GUERRA: So much goes into supporting an EHR environment. Do you think smaller facilities have the ability – both financial and knowledge-base – to put everything in place?
FAHEY: At the end of the day, it has to be a cost-effective solution and you have to deliver premium care. I don’t think people realize what goes into the delivery of care. There are things that go on in healthcare that people fault, but there’s a lot of cost that goes into providing excellent care. In healthcare, you have to store records for years and years and years. There is a lot of expense. So when you say you’re going to have electronic records, I say keep in mind you need to retain an adult record for seven-10 years.
If I deliver a baby – and we deliver well over 7,000 babies a year – I’ve got to save those records for 21 years. You start to make all these records electronic, which we’ve done for the last seven, eight, or even 14 years, depending on the system and the application, and you start to see terabytes upon terabytes of data. You have to keep all of this information spinning. You talk about wanting to go green and reduce power consumption? Sure, there are things that can be done, but we’re constantly buying more capacity to store data. There should be some ways of looking at how long you really need to have this data readily available.

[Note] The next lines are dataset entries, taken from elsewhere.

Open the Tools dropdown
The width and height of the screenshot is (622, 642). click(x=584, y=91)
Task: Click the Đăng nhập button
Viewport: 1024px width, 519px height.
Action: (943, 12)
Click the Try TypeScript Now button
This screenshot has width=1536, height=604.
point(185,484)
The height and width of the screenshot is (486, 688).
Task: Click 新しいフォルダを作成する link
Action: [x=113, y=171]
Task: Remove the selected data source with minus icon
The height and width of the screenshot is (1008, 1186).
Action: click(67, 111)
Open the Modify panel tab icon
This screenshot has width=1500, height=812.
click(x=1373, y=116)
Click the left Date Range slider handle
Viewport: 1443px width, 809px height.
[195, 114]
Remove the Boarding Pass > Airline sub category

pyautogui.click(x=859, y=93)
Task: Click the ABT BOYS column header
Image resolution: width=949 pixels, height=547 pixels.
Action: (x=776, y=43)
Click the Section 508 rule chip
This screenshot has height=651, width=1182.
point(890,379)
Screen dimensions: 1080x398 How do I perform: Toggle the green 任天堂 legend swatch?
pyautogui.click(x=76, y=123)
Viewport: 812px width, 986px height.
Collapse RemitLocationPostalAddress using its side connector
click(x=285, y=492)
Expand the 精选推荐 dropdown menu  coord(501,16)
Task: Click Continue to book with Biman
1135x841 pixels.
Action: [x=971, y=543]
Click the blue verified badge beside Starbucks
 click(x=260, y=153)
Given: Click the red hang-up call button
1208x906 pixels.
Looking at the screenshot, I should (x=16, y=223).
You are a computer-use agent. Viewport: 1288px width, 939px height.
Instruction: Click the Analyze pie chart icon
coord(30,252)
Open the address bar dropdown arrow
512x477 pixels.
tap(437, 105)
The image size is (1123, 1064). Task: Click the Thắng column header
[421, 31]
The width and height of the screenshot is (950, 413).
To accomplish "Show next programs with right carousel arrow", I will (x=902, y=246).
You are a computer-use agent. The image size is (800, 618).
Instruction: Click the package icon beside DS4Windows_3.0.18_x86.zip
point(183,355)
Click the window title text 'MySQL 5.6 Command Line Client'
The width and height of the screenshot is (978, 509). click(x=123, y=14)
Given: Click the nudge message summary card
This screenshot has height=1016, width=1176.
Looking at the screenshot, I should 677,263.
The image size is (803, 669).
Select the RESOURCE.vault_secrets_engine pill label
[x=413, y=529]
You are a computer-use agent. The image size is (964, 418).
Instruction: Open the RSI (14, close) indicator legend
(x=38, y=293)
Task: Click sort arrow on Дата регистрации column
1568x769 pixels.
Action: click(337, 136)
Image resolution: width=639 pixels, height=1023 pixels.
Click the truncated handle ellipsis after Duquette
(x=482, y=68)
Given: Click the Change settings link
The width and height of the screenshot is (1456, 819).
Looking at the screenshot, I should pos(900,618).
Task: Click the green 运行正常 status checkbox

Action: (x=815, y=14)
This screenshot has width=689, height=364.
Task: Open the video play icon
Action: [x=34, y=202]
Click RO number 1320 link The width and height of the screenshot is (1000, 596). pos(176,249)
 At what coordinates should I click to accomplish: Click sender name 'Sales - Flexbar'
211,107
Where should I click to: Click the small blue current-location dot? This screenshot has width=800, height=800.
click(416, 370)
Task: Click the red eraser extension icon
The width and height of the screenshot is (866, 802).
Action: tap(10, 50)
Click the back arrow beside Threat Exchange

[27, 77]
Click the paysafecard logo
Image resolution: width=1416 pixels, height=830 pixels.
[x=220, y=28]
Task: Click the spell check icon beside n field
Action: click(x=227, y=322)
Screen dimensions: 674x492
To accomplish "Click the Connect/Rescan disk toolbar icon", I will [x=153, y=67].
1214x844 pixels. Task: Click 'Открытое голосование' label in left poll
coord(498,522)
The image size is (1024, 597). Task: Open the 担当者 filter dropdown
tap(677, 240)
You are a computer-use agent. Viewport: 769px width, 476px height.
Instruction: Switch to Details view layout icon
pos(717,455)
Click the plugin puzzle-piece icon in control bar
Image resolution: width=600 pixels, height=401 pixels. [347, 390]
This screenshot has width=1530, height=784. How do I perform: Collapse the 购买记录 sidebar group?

A lot of these companies don’t think about archiving data, but you have to archive some of this. If you need it available, it has to go off to some archivable solution. People haven’t thought enough about how to archive data. PACS images, for example, are getting much larger. If you start storing all of this stuff for years, it’s really going to create a problem down the road. Many facilities haven’t even thought about some of this stuff.
GUERRA: Running a hospital is an expensive proposition.
FAHEY: This stuff is expensive. We’ve invested more than $100 million over the years in technology. I will tell you what’s being offered as a stimulus package doesn’t come close to the cost of going electronic for a large hospital organization. That’s my take on it. It’s expensive. You have to put in all the safeguards, you have to be cognizant of all the privacy issues and security issues; all of that stuff costs a lot of money. These systems are not cheap.